(Challenges)
- a) Please decide whether each statement agrees with the Joginder Singh text below, answering yes or no and quoting the deciding words: (i) He was enrolled in the 1 Sikh Regiment on 28 September 1936. (ii) His wife came from the village of Mahla Kalan. (iii) His platoon noticed the heavy Chinese concentration opposite Bum La on October 23.
- b) Pick up the Joginder Singh text below after its final sentence and keep writing it.

(Text section)
Subedar Joginder Singh Shahnan (PVC)

Subedar Joginder Singh Shahnan (26 September 1921 - 23 October 1962), was modern Saini hero who distinguished himself by wining Param Vir Chakra in the 1962 Indo-China war .

On 28 September 1936, he was enrolled in the 1 Sikh Regiment and he achieved martyrdom on October 23 1962 during the Sino-Indian war.

He was awarded a posthumous Param Vir Chakra. Only 21 soldiers have been able to gain this highest war time military distinction in independent India despite the country having fought as many as four wars.

The award is post-independence Indian version of British Victoria Cross and the rarity of its award reflects its prestige and extremely high standard of personal courage and sacrifice it demands.

 

Subedar Joginder Singh (PVC) Public Memorial outside District Office in Moga, Punjab

Family and Upbringing : Another Lion is Born Among the Sainis

His father's name was Sher Singh (Shahnan) who belonged to an agricultural Saini Sikh family which had relocated to village Mahla Kalan near Moga from village Munaka of district Hoshiarpur. His mother's name was Bibi Krishan Kaur (Bhela). He married Bibi Gurdyal Kaur (Banga) , who was from a Saini family of village Kothay Rara Singh near Kot Kapura.

He went to primary school in village Nathu Ala and to village Daroli for his middle school.

Military Action : The Lion Strikes 

 

ਗਗਨ ਦਮਾਮਾ ਬਾਜਿਓ,

ਪਰਿਓ ਨੀਸਾਨੈ ਘਾਉ ॥

 ਖੇਤੁ ਜੁ ਮਾਂਡਿਓ ਸੂਰਮਾ,

 ਅਬ ਜੂਝਨ ਕੋ ਦਾਉ ॥੧॥

 ਸੂਰਾ ਸੋ ਪਹਿਚਾਨੀਐ,

ਜੁ ਲਰੈ ਦੀਨ ਕੇ ਹੇਤ ॥

ਪੁਰਜਾ ਪੁਰਜਾ ਕਟਿ ਮਰੈ,

ਕਬਹੂ ਨ ਛਾਡੈ ਖੇਤੁ ॥੨॥੨॥

 

 The battle-drum beats 

shaking the sky-

 the wound is inflicted on bullseye ;

The warrior enters the ground of battle,

for the time of  fight  is nigh !

Know him only as brave

who defends the meek-

he who fights himself to pieces

and never quits the battle field!

 

{Sri Guru Granth Sahib, Bani Bhagat Kabir, pp 1105} 

 

During the 1962 Indo-China War, Subedar Joginder Singh commanded a platoon in the Tawang sector of NEFA (North East Frontier Agency). While holding a defensive position on a ridge in Tongpeng La area on Bum La axis, the platoon noticed heavy Chinese concentration opposite Bum La across the McMohan Line on October 20. This was indeed a preparatory to the Chinese advance on Bum La axis on October 23.

(Rows)
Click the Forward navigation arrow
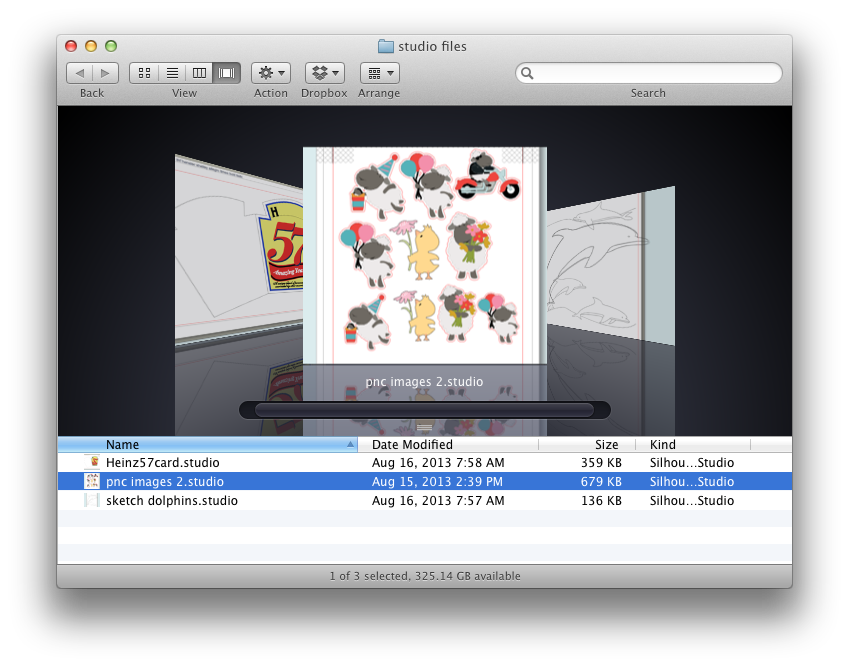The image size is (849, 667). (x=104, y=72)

--

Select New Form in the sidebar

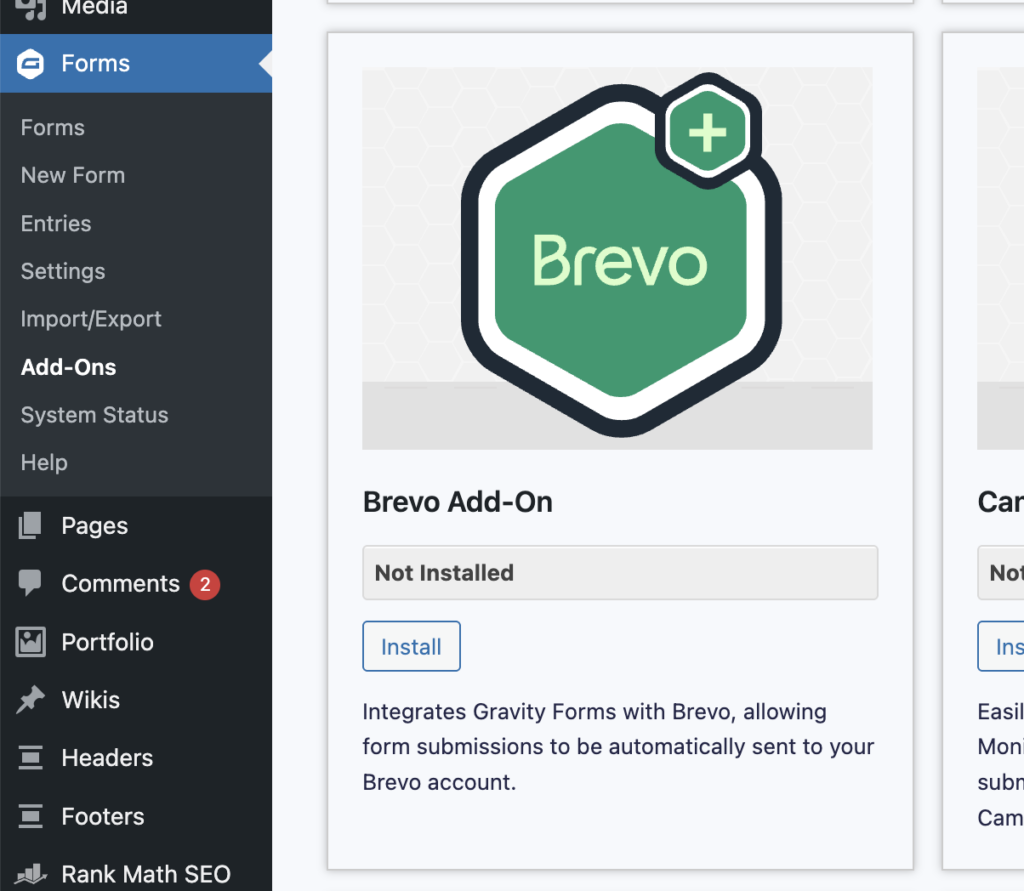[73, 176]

(Written responses)
- a)
(i) Yes: "On 28 September 1936, he was enrolled in the 1 Sikh Regiment"
(ii) No: "who was from a Saini family of village Kothay Rara Singh near Kot Kapura"
(iii) No: "the platoon noticed heavy Chinese concentration opposite Bum La across the McMohan Line on October 20."

- b)
At 0530 hours on October 23rd, the Chinese launched a heavy attack on the Bum La axis. The intention was to achieve a breakthrough to Tawang. The Chinese attacked the Ridge in three waves, each about 200 strong. The attack was supported by artillery and mortar fire, besides other weapons. The fierce resistance of the Sikh platoon, however, compelled the Chinese to fall back with heavy losses. But they regrouped quickly and launched a fresh attack under the cover of an artillery barrage.

However, Subedar Joginder Singh and his platoon stood firm like a rock before the advancing enemy. In this fierce action, the platoon lost half of its men but not the will to fight. Subedar Joginder Singh, despite a wound in the thigh, refused evacuation. His platoon also refused to yield any ground to the Chinese. The last wave of the Chinese attack, which was more determined and more forceful followed next. Now the platoon had very few men left to fight. Subedar Joginder Singh, therefore, manned a light machine gun and killed a large number of enemies.

But he could not stem the tide of the Chinese advance single-handedly. The Chinese Army continued advancing with little concern for the casualties. By now all ammunition with the platoon had been exhausted. When the situation became desperate, Subedar Joginder Singh and his men emerged from their position with fixed bayonets, shouting the Sikh battle cry, "Wahe Guruji ka Khalsa, Wahe Guruji ki Fateh." They fell upon the advancing Chinese and bayoneted many to death.

Finally better weapons and numerical superiority of the Chinese prevailed and Subedar Singh was captured after this epic battle. He died from his wounds and frostbite as a PoW in Chinese custody. One of his fellow soldiers later recalled that when his Chinese captors wanted to amputate his frostbitten foot, he told them that it would affect his chances of promotion after release and refused to undergo the operation. For his inspiring leadership, steadfast courage and devotion to duty beyond all odds, Subedar Joginder Singh was awarded the highest wartime gallantry medal, the Param Vir Chakra, posthumously.

Posthumous Param Vir Chakra : Indian Army Citation

SUBEDAR JOGINDER SINGH
1 SIKH (JC 1547)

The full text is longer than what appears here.